There’s a limit to how big of a user-mode buffer one can send to a device driver (so this comes into play if you’re talking to a device, such as a serial port or named pipe; it also affects I/O to regular files if FILE_FLAG_NO_BUFFERING was used). According to Dan Moseley of Microsoft, the basis of this limitation is in how the I/O Manager creates its memory descriptor list (MDL).

I’m in a position where I will need to transfer large amounts of data over serial ports, so I wanted to know how much data can be transferred in a single call. Dan Moseley’s original description updated with the IoAllocateMdl MSDN docs, along with the page size information from the latest revision of Windows Internals was enough information to calculate the answer, which I’ve summarized below.

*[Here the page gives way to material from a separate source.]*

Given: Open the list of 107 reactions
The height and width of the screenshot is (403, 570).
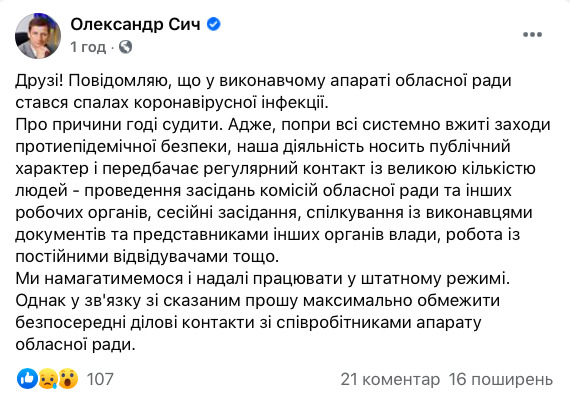Looking at the screenshot, I should pos(100,379).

Maximum I/O Buffer Size for Individual Unbuffered Read/Write Operations
Operating System Architecture Page Size Calculation Maximum I/O Buffer Size
2K/XP/2K3 x86 4096 PAGE_SIZE * (65535 - sizeof(MDL)) / sizeof(ULONG_PTR) 67076096 bytes (63.97 MB)
XP/2K3 x64 4096 PAGE_SIZE * (65535 - sizeof(MDL)) / sizeof(ULONG_PTR) 33525760 bytes (31.97 MB)
2K/XP/2K3 IA-64 8192 PAGE_SIZE * (65535 - sizeof(MDL)) / sizeof(ULONG_PTR) 67051520 bytes (63.95 MB)
Vista/2K8 x86 & x64 4096 (2 GB - PAGE_SIZE) 2147479552 bytes (1.999996 GB)
Vista/2K8 IA-64 8192 (2 GB - PAGE_SIZE) 2147479552 bytes (1.999992 GB)
Win7/2K8R2 x86 & x64 4096 (4 GB - PAGE_SIZE) 4294963200 bytes (3.999996 GB)
Win7/2K8R2 IA-64 8192 (4 GB - PAGE_SIZE) 4294959104 bytes (3.999992 GB)

The lowest entry here is for XP/2K3 running on x64. So, if 64-bit XP is important, then you should not use I/O buffers over ~31 MB. If you ignore 64-bit XP, then you can use I/O buffers up to ~63 MB. Newer operating systems take great strides towards removing this limitation completely.

Note that this table only applies to the buffer passed to a single API call. There are other I/O-related restrictions; in particular, I cannot simply split up my 600 MB file into 16 MB chunks and still send them all at once; the serial port will not be able to keep up with the requests and will eventually run into another limitation (with the same error code, ERROR_NO_SYSTEM_RESOURCES (1450)). The solution is to implement buffering in the application.